The Biomaterials Annotator: a system for ontology-based concept annotation of biomaterials text.
The Biomaterials Annotator is an ontology-based NER system that identifies biomaterial concepts. It provides a schema for combining terms from mutiple ontologies, vocabularies and nomenclutures. A full list of the type of concepts annotated are available here.
The global scores calculated for the system are: 0.75 strict F-score, 0.79 lenient F-Score and 0.77 average F-score. The full results including metrics by category are available here. Here are the validated set of abstracts.
The Biomaterials Annotator has been implemented following a modular organization, using software containers for the different components. The pipeline is orchestrated using Nextflow as workflow manager. Natural language processing (NLP) components were mainly developed in Java, and it relying on the Stanford CoreNLP Natural Language Processing open source toolkit.

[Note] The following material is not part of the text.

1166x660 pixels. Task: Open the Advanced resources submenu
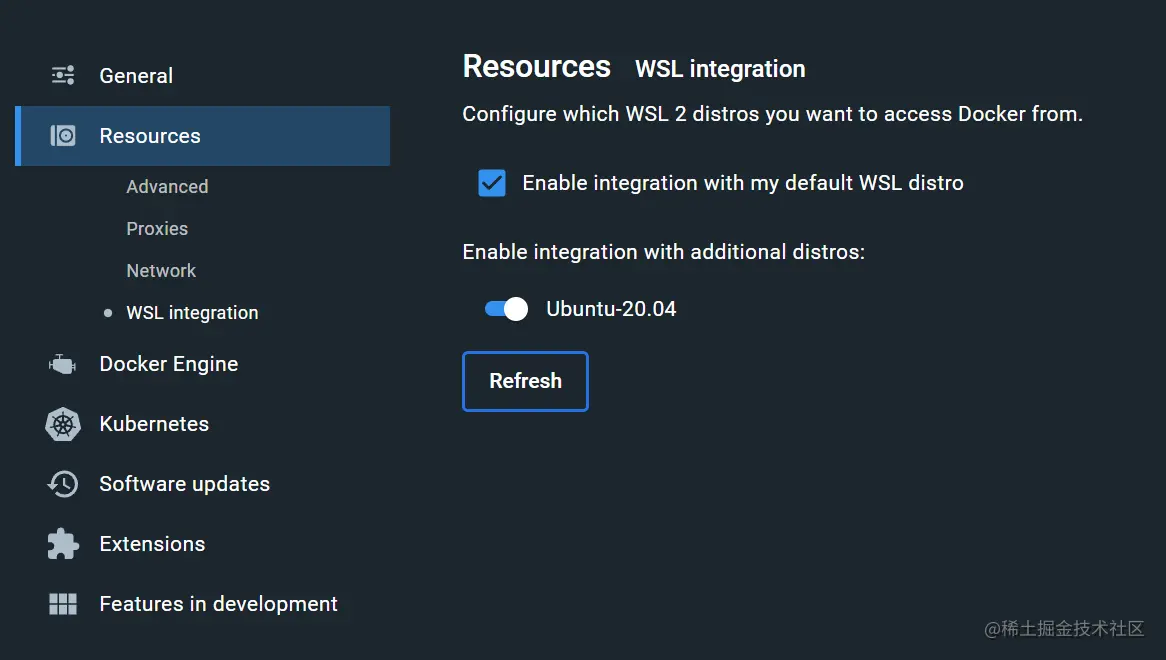pos(167,187)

A biomaterials annotated gold standard corpus of 1222 MEDLINE abstracts resulting from the execution of the Biomaterials Annotator is available and free to use at https://github.com/ProjectDebbie/Biomaterials_annotated_corpus. The corpus contains articles describing the evaluation of biomaterials and medical devices in either a laboratory or clinical setting, Each abstract is individually contained as a separate file under the GATE format.
The Standard NLP preprocessing component is available at https://gitlab.bsc.es/inb/text-mining/generic-tools/nlp-standard-preprocessing The MSH Annotator annotates pre-selected categories from the MeSH terminology; and the Dictionary Annotator annotates does the same using manually collected ontologies and vocabularies. This is followed by execution of the Post-processing rules, including entity recognition based on lexical rules, removal of false positives and abbreviations concept recognition, among other tasks.

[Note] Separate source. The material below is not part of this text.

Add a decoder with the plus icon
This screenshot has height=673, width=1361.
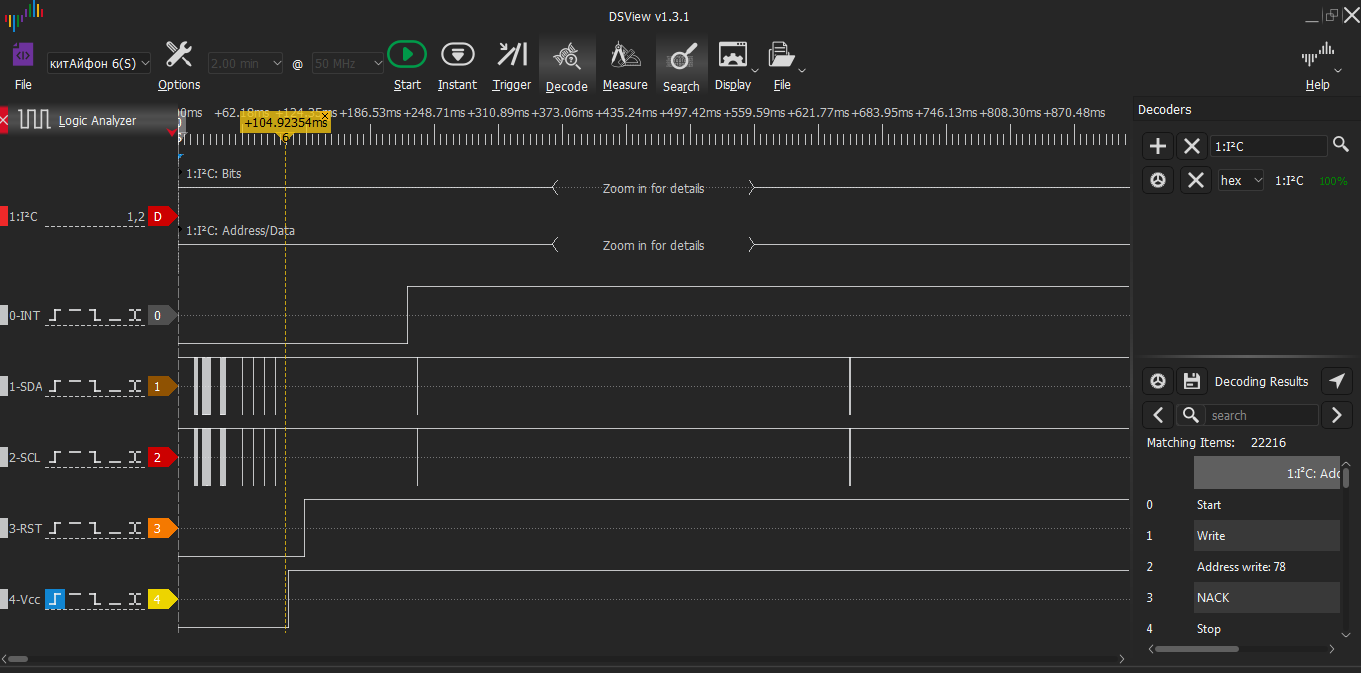point(1158,147)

The MSH Annotator is available at https://github.com/ProjectDebbie/debbie_umls_annotations; and the Dictionary Annotator and Post-processing rules are available at https://github.com/ProjectDebbie/DEBBIE_dictionaries_annotations.
- nlp-standard-preprocessing: registry.hub.docker.com/javicorvi/nlp-standard-preprocessing:dev_1.6
- debbie-umls-annotation: registry.hub.docker.com/projectdebbie/debbie_umls_annotation:release-1.0.7
- debbie-dictionaries-annotations: registry.hub.docker.com/projectdebbie/debbie_dictionaries_annotations:release-2.0.0
- MESH (UMLS)
- DEB
- GMDN
- CHEBI
- IOBC
- NCIT
- NPO
- OBI
- ONTOTOXNUC
- UBERON
- PREMEDONTO
- EDAM Bioimaging Ontology
- CHMO
You need to have docker and nextflow installed, then configure and the run.sh file.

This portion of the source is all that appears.